Here, the white light is entering the water droplet along the solid arrow, and then is being refracted along the connected solid line. If we follow the solid line within the water droplet to the next border of the water droplet, we can see here that we have another instance where we could have either reflection or refraction. Now we can use some sneaky math! From before, we have that Snell’s Law from the first interface gives us:

\begin{equation} n_isin\theta_i = n_{t_1}sin\theta_{t_1} \end{equation}

where I have relabeled the original “t” to “$t_1$” for reasons that will become clear momentarily. Then, at the second interface, we have:

\begin{equation} n_{t_1}sin\theta_{t_1} = n_{t_2}sin\theta_{t_2} \end{equation}

Combining these two equations, we can see that we now have the equality:

\begin{equation} n_i sin\theta_i = n_{t_2} sin\theta_{t_2} \end{equation}

But, since $n_i$ = $n_{t_2}$ (both are the refractive indices for the atmosphere), then we have:

\begin{equation} sin\theta_i = sin\theta_{t_2} \end{equation}

So the input angle would be equal to the output angle! But now, we need to check the conditions for total internal reflection, which would be:

\begin{equation} \theta_i = sin^{-1}(\frac{n_{t_2}}{n_i}) = 90^{\circ} \end{equation}

Thus, since the input angle would have to be less than 90 degrees by definition, the light at the back of the water droplet would be totally internally reflected for all wavelengths! From there, the light simply refracts back at the third interface at the same angle it entered, and then we have our rainbow.
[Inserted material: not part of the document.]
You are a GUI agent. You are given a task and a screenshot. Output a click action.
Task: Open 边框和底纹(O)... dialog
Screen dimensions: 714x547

Easy enough, right?

Something interesting to note is that when we are viewing rainbows, we see the red color appear at the top of the rainbow and the purple appear at the bottom, which is inconsistent with the graphic above. What’s the difference? It turns out the discrepancy is accounted for when we consider the angle at which we *view* the rainbow: when we are viewing the rainbow, the order of the colors flips, such that the red color appears on top and blue on the bottom. This also explains why we cannot view the rainbow while facing the Sun: it must be behind us in order for us to view the dispersion of the Sun’s rays.